I adore this book! HUMAN BEINGS - we are all at home in these pages, making new friends as infinitely rich in variations as we have always felt. Why fear the mixtures?”

—Naomi Shihab Nye, award-winning poet and author of Sidekick


 
 “Evocative, nuanced, and brimming with heart, Mixed Roots illuminates the mixed-race experience in all its kaleidoscopic wonder. This collection takes the familiar quandary of never feeling ‘enough’ and offers something far less commonplace: In these stories, I felt like I’d come home.”

  —Daniel Tam-Claiborne, author of Transplants


 
 "I read Mixed Roots with wondrous recognition of how our collective awareness can forge future connection out of historical displacement.”

— Kristen Millares Young, author of Desire Lines and Subduction

 

“Mixed Roots meets individuals at all points of the journey to understand one's multi-racial identity and root out internalized racism and anti-Blackness… Anne Liu Kellor has curated with care a collection of voices eager to join the growing conversation about the fluid nature of race and identity.”

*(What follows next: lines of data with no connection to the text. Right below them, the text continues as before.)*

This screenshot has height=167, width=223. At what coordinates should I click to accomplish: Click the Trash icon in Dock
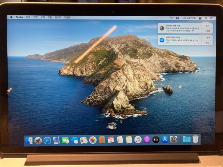pos(195,139)
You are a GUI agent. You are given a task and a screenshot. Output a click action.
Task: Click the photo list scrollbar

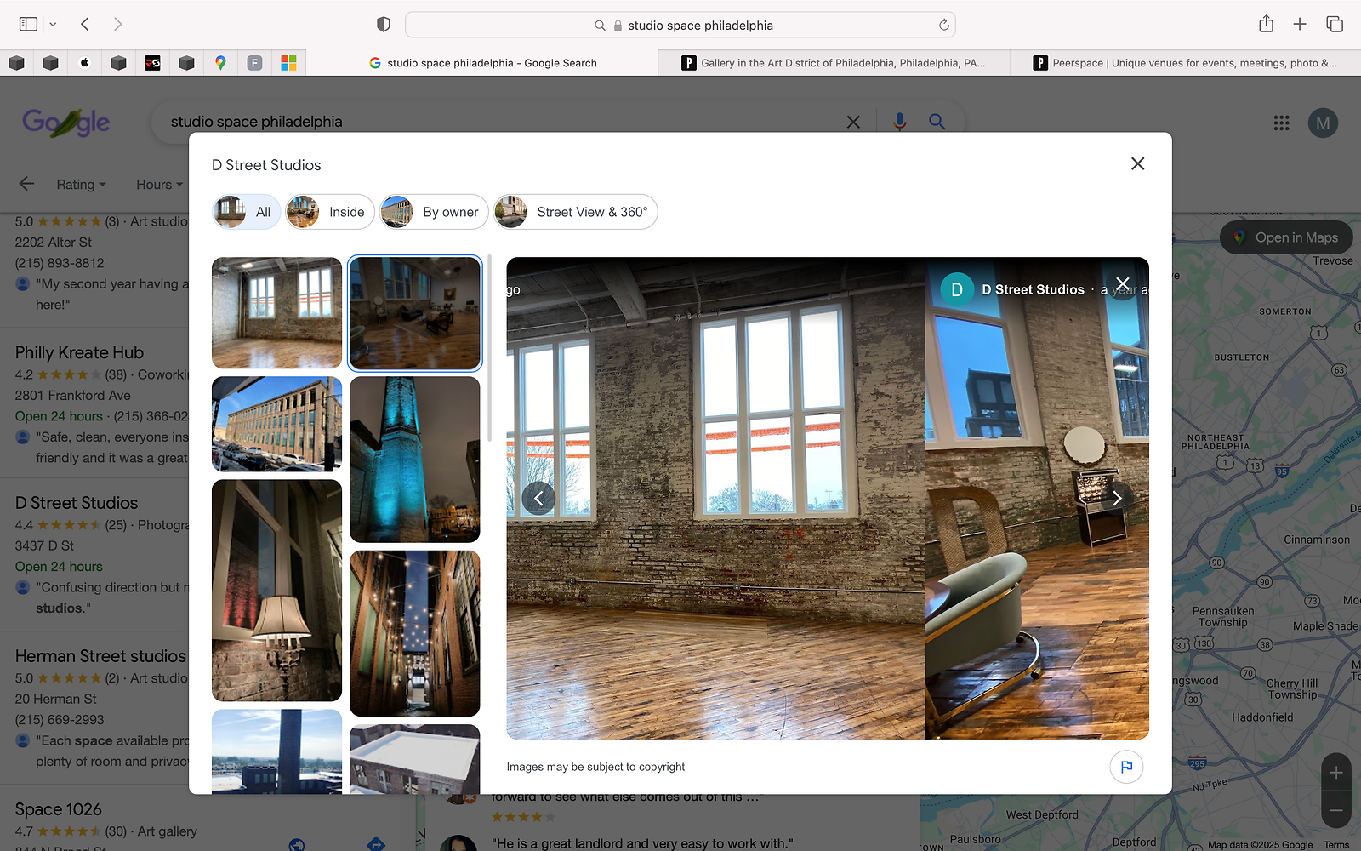[x=490, y=349]
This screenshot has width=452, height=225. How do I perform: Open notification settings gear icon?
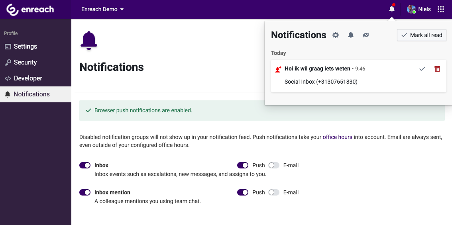pos(336,35)

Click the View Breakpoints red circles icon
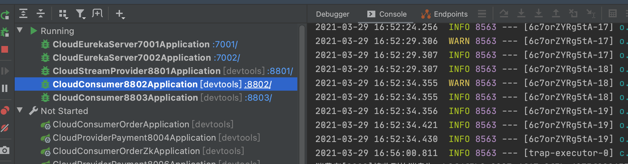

— Minda Honey, author of The Heartbreak Years

 

This anthology is for us — the Both/And, the defiantly uncategorizable. A chorus of multiracial voices — including writers of nonwhite mixed heritage and transracial adoptees — moves through absences and questions, toward the weaving together of countless parts, into the reckoning of ancestry and belonging. Identity here is plural, nonbinary, and radically whole. This book IS a beautiful community.” 

- Susan Kiyo Ito, author of I Would Meet You Anywhere


“Whatever confusion or ache you’ve experienced, residing in the land of in-between, you will find camaraderie within these pages. An existential homecoming for the soul.”  

—Stephanie Elizondo Griest, author of Mexican Enough and Art Above Everything


29 Contributors:

Keliko K. M. Adams is a writer, artist, and educator from Wahiawā, Hawai‘i, now based in the Pacific Northwest. She has a Master’s in Education and an MFA in Writing for Children and Young Adults. She was a 2025 Fellow with the Center for Arts and Social Justice at VCFA.

Faith Adiele is the author of Meeting Faith, which won a PEN memoir award; My Journey Home, a PBS documentary about finding her Nigerian father and siblings; and 4 hybrid chapbooks about her Afro-Nordic identity. She has written for HBO, Calm, Oprah Magazine, Essence, among others, and teaches around the world.

Rabha Ashry is an Egyptian immigrant, who grew up in Abu Dhabi, and is now based in Chicago. The recipient of the Brunel International Poetry Prize 2020, she is the author of the chapbooks Loving the Alien (2021) and Grief and Ecstasy (2023). Rabha writes in a hybrid of memoir/poetic forms about exile, family, belonging, mental illness, queerness, and home. She teaches at DePaul University and her memoir, Hope You Still Love Me, is forthcoming from Santa Fe Writers Project in 2027.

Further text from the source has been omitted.